DATA SHOWN section start

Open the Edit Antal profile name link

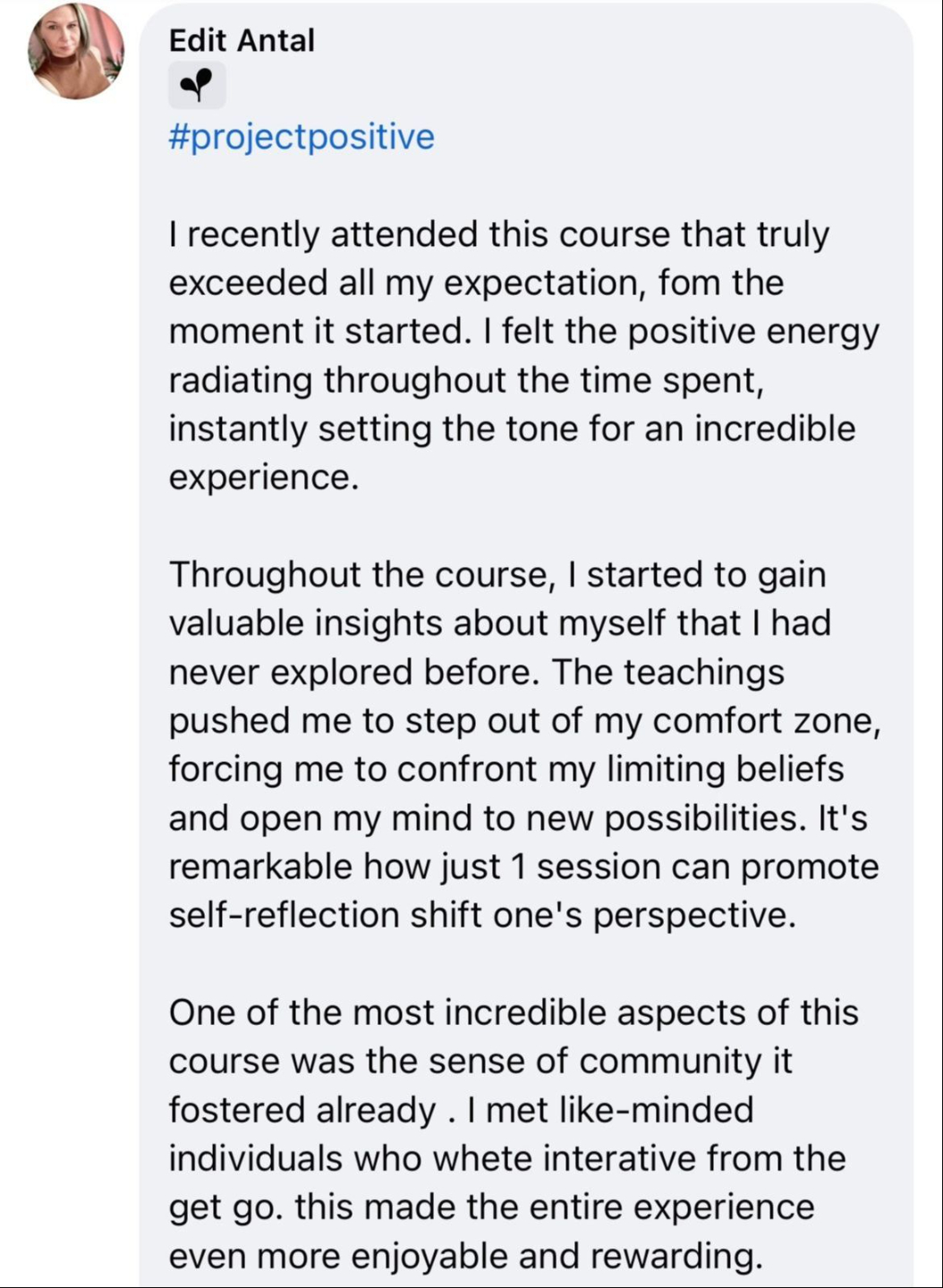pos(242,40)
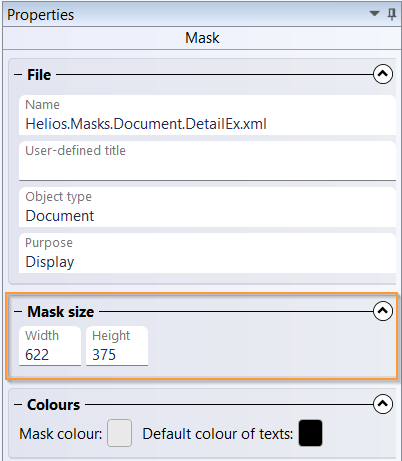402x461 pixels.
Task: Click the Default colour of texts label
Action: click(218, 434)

DATA SHOWN section end
DATA SHOWN section start

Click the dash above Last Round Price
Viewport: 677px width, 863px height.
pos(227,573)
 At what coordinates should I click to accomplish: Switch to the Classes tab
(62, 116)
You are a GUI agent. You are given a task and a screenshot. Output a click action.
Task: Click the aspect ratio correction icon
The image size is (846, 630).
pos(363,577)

DATA SHOWN section end

_EXERCISE DESCRIPTION:_ Reproduce, exactly as they stand in the data above, the lines from the one that holds "Click the dash above Last Round Price" to the one that holds "Task: Click the aspect ratio correction icon", inclusive.

_EXERCISE SOLUTION:_
Click the dash above Last Round Price
Viewport: 677px width, 863px height.
pos(227,573)
 At what coordinates should I click to accomplish: Switch to the Classes tab
(62, 116)
You are a GUI agent. You are given a task and a screenshot. Output a click action.
Task: Click the aspect ratio correction icon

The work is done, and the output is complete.